Een geruchtmakende affaire in Zeeland in 1697 betrof een veroordeling van Willem van Hille, commandeur van het fort Lillo van 9-1-1683 tot 28-2-1695 en daarna commandeur van Hulst in Staats-Vlaanderen. In juni 1694 verwierf hij commissie als adjudant-generaal van de koning-stadhouder Willem III. Op 8 augustus 1697 besloten de Staten van Zeeland hem uit Zeeland te verbannen omdat hij had gevochten met Carel de Bils, heer van Coppensdamme en vertegenwoordiger van de stad Tholen in de Gecommitteerde Raden van Zeeland en in de Admiraliteit van Zeeland, en deze “sware en periculeuse quetsuren” had toegebracht. Zijn verzoek om weer tot dit gewest te worden toegelaten teneinde hoognodige zaken te kunnen regelen werd op 8 april 1700 door de Staten van Zeeland toegestaan. Hij overleed korte tijd later; zie voor hem verder: http://www.hanleune.nl/lillo-en-liefkenshoek/84-repertorium-lillo-liefkenshoek-1585-1786 (namen G-O, p. 204-205).

**AANGELEVERDE GEGEVENS**

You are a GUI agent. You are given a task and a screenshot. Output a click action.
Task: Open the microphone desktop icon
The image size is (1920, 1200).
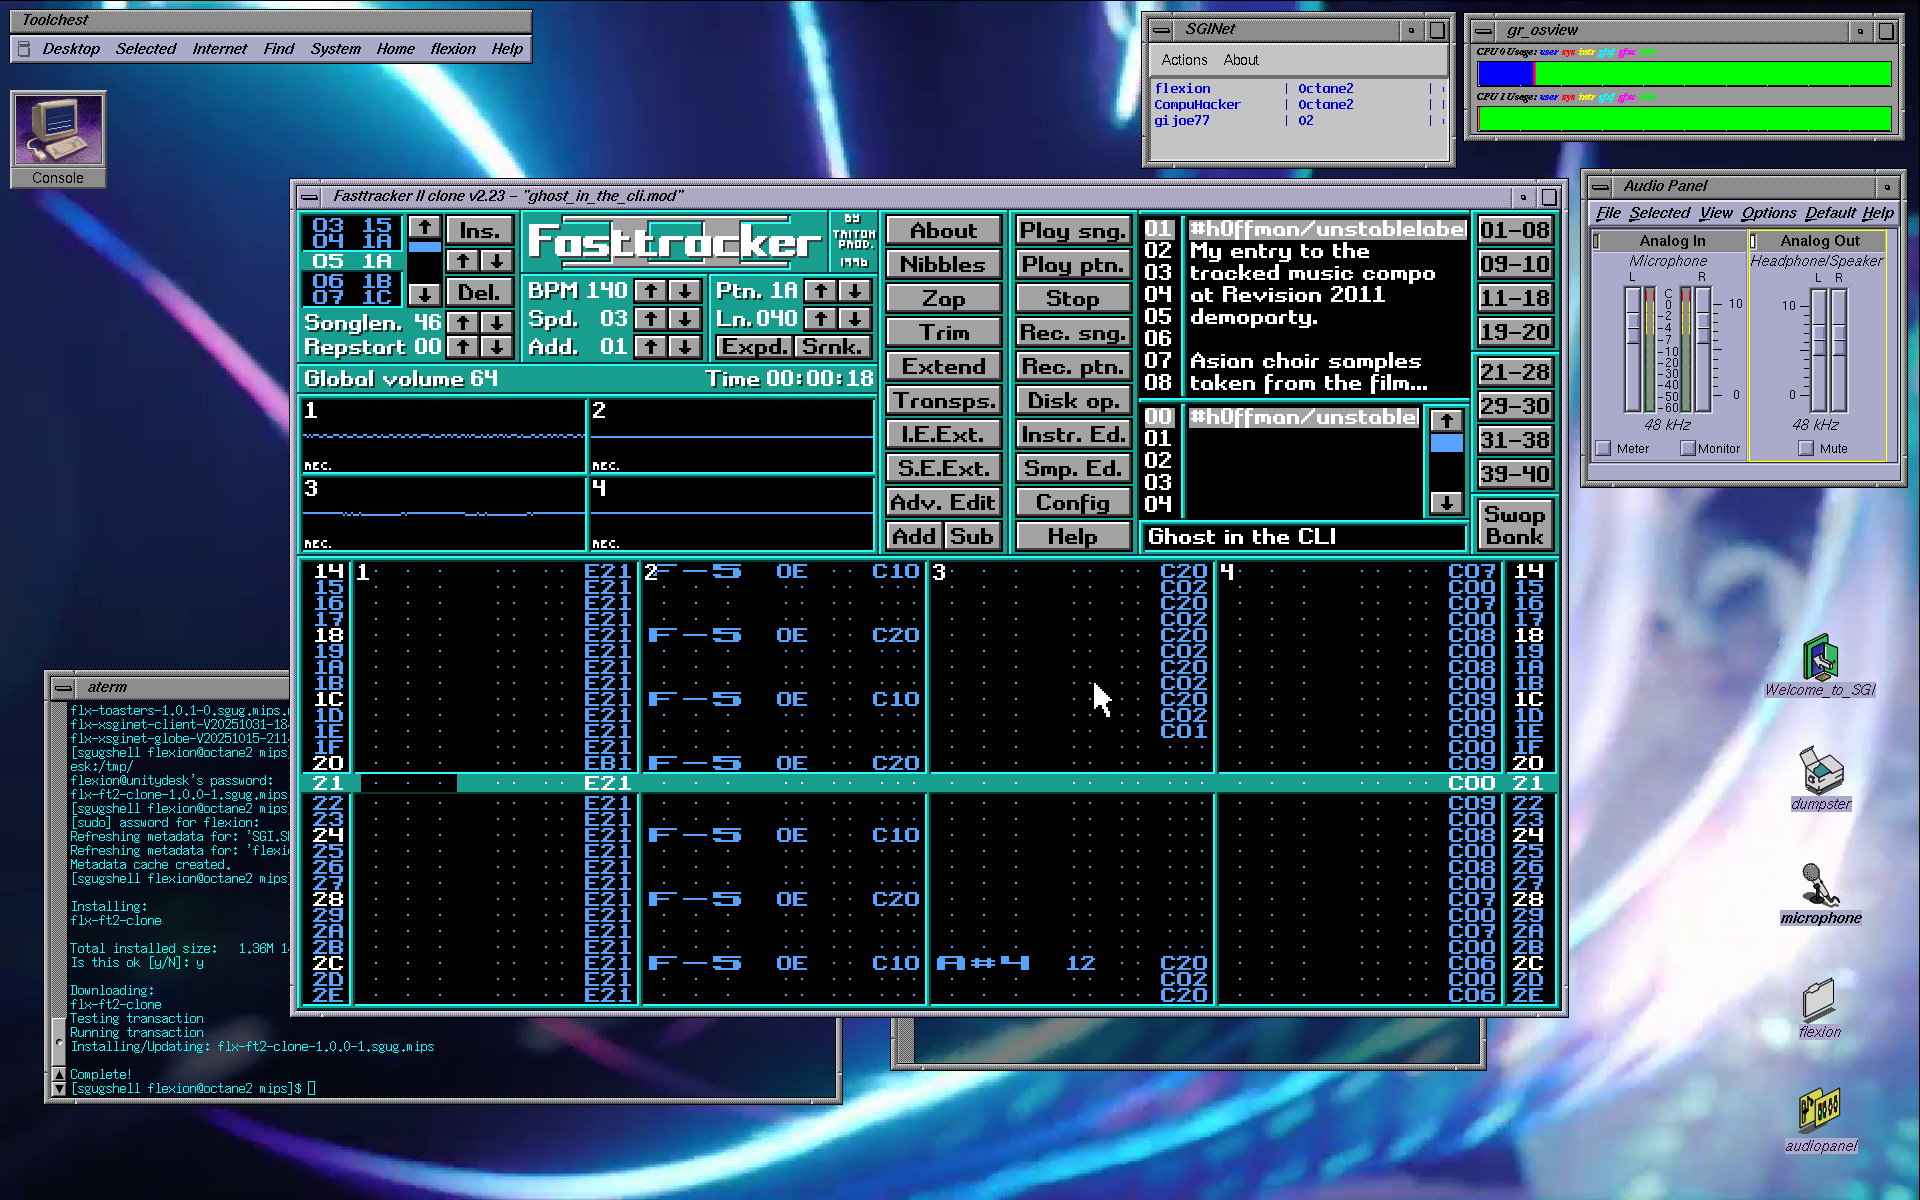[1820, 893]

...

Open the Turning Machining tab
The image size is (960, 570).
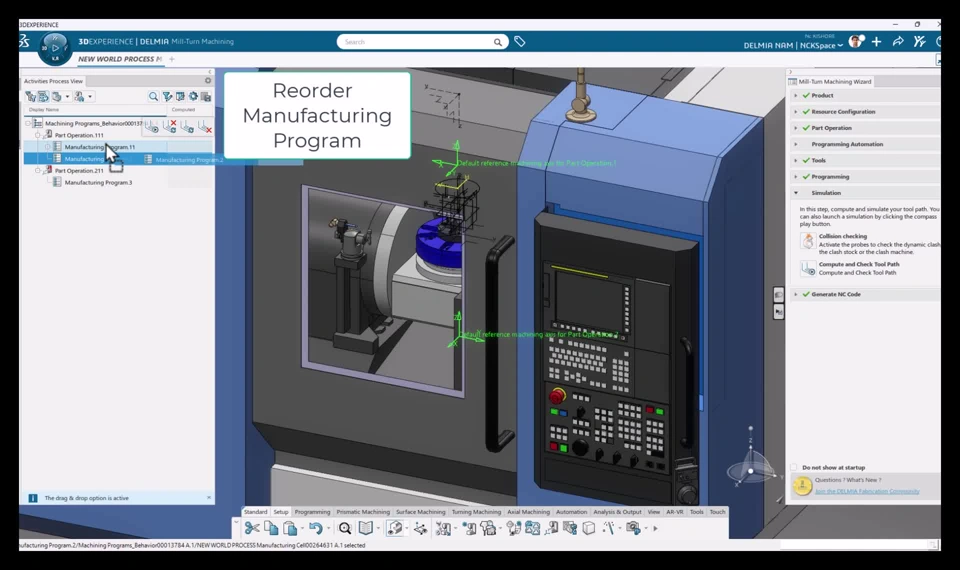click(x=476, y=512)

---

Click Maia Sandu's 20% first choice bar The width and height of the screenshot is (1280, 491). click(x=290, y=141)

**UIT TE VOEREN**
A. Waarom besloten de Staten van Zeeland volgens de studietekst over Willem van Hille op 8 augustus 1697 om hem uit Zeeland te verbannen?
B. Vervolg de studietekst over de affaire rond Willem van Hille, aansluitend op de laatste zin.

**GEGEVEN ANTWOORDEN**
A. Hij had gevochten met Carel de Bils, heer van Coppensdamme en vertegenwoordiger van de stad Tholen in de Gecommitteerde Raden en de Admiraliteit van Zeeland. Daarbij had hij hem “sware en periculeuse quetsuren” toegebracht.

B.
In de Staten van Zeeland is over deze affaire als volgt gedelibereerd en besloten.
Zeeuws Archief, Notulen van de Staten van Zeeland 1697-1698, inv. 128
7 augustus 1697
De heeren Gedep. der Stadt Tholen, ter Vergaderinge present, hebben in name vande heeren hare principalen eerst by monde gerepresenteert en daer naer schriftelyck ingegeven de propositie hier naer volgende geinsereert.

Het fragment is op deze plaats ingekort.